Que pensez-vous de la situation de nombreuses œuvres d’art vietnamiennes contrefaites ?
Je ne sais pas comment. Je pense simplement que les acheteurs doivent regarder. Quel que soit le but de l'achat, il faut se renseigner et apprendre par soi-même.
Les fausses œuvres ne sont pas bonnes pour la réputation des beaux-arts vietnamiens , comme dans le cas du peintre Bui Xuan Phai, c'est très regrettable, car ses œuvres auraient dû être aussi hautes que celles de ses contemporains, mais comme il y avait trop de contrefaçons, elles n'ont pas pu être vendues.
Je connais des familles d'artistes comme Mai Trung Thu, Vu Cao Dam ou Le Pho en France. Ils sont très honnêtes et respectueux de leurs pères et de leur héritage. Ils ne resteront pas inactifs face à de faux tableaux de leurs pères. Tout manque de respect envers la génération précédente portera gravement atteinte à la réputation de l'artiste.
La seule solution pour les acheteurs est de faire attention à ne pas acheter de faux tableaux. Pour savoir s'il s'agit d'un faux, il faut voir l'œuvre originale. Il est impossible pour un artiste talentueux d'avoir une signature aussi irréprochable qu'un écolier. Un vrai tableau a une âme, il touche, tandis qu'un faux paraît terne. Ensuite, il faut étudier les couleurs, la signature, les mots inscrits sur le tableau, le cadre, le recto et le verso. Autrement dit, si l'on y prête attention, le risque d'acheter le mauvais tableau est très faible.
L'aspect positif du monde actuel des collectionneurs est l'arrivée de nombreux jeunes collectionneurs. Ce sont de véritables collectionneurs. Ils ont peu d'argent, mais aiment collectionner. Ils font donc des recherches et se perfectionnent.
Quel est votre point de vue sur le rôle de l’art dans la société ?
Pour moi, l'art joue un rôle très important. Il faut de la passion, car l'art embellit la vie et rassemble les gens. L'art est le langage commun du monde. Il est sans limites. Il nous pousse à rechercher la beauté, et non pas seulement à travailler toute la journée pour gagner de l'argent.

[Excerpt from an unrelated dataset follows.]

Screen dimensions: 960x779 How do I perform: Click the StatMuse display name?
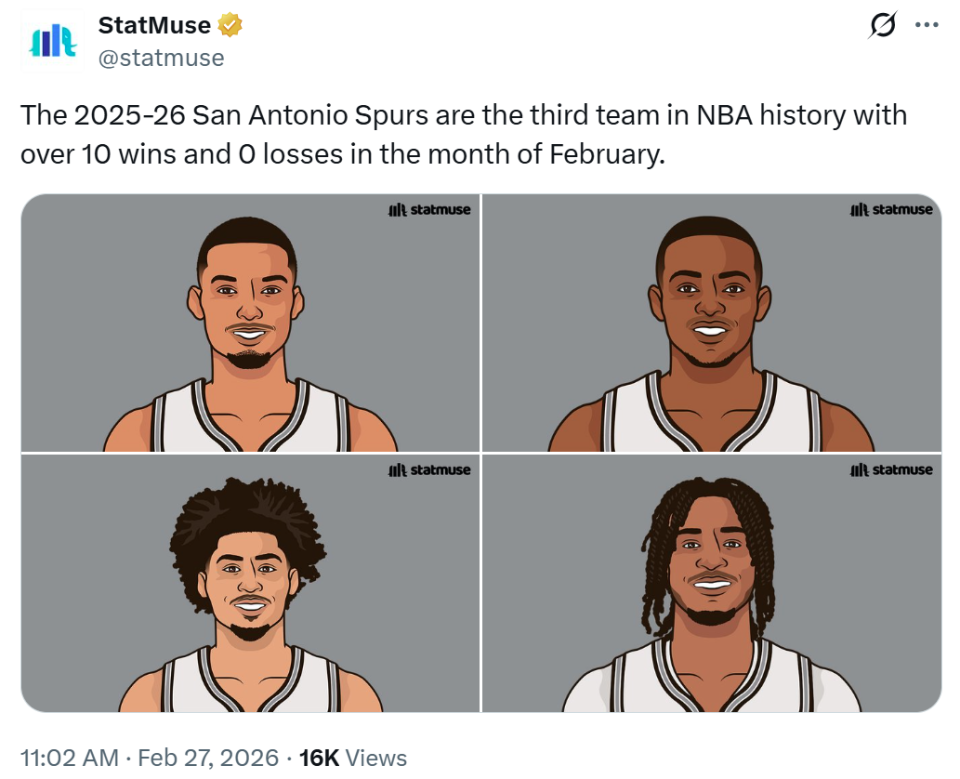(x=154, y=26)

En 1991, Loan de Fontbrune fut nommé conservateur des antiquités d'Asie du Sud-Est par le Musée national Guimet, l'un des plus grands musées d'art asiatique au monde. Cette nomination permit de compléter l'histoire de nombreuses pièces précieuses et importantes des beaux-arts vietnamiens conservées dans ce musée, telles que des porcelaines Blues de Hué, des textiles, des bois, des pierres, des objets en métal, des statues et des objets religieux.
Elle est conseillère auprès de nombreux musées en France et en Europe tels que le Muséum d'Histoire Naturelle de Paris, le Musée National de Céramique de Sèvres, le Musée de Limoges, les Musées Royaux d'Art et d'Histoire de Belgique... Elle joue un rôle important dans la diffusion des beaux-arts vietnamiens et de leurs œuvres en Europe, et est l'auteur de nombreux documents et travaux de recherche précieux sur les beaux-arts vietnamiens.
En 2002, l'exposition qu'elle a conseillée s'intitulait « Le Vietnam : art et culture, du passé au présent ». Il s'agissait de la première exposition d'art vietnamien en Belgique, présentant 450 objets provenant du Vietnam et de toute l'Europe. Cette exposition a contribué à l'adoption de la loi sur le patrimoine culturel au Vietnam, car elle empruntait plusieurs centaines d'objets de grande valeur provenant de 13 musées vietnamiens.
+ En 2012, elle est commissaire invitée de l'exposition « Du Fleuve Rouge au Mékong - Visions du Vietnam » au Musée Cernuschi, première exposition de grande envergure à présenter de manière exhaustive l'histoire du développement des beaux-arts d'Indochine.
En 2014, elle a été nommée membre correspondant de l'Académie française d'outre-mer dans les domaines de l'éducation , de la littérature, de l'archéologie et des beaux-arts. Elle a également été nommée auparavant membre correspondant du roi Khai Dinh, ainsi que des personnalités culturelles telles que Pham Quynh et Nguyen Tien Lang.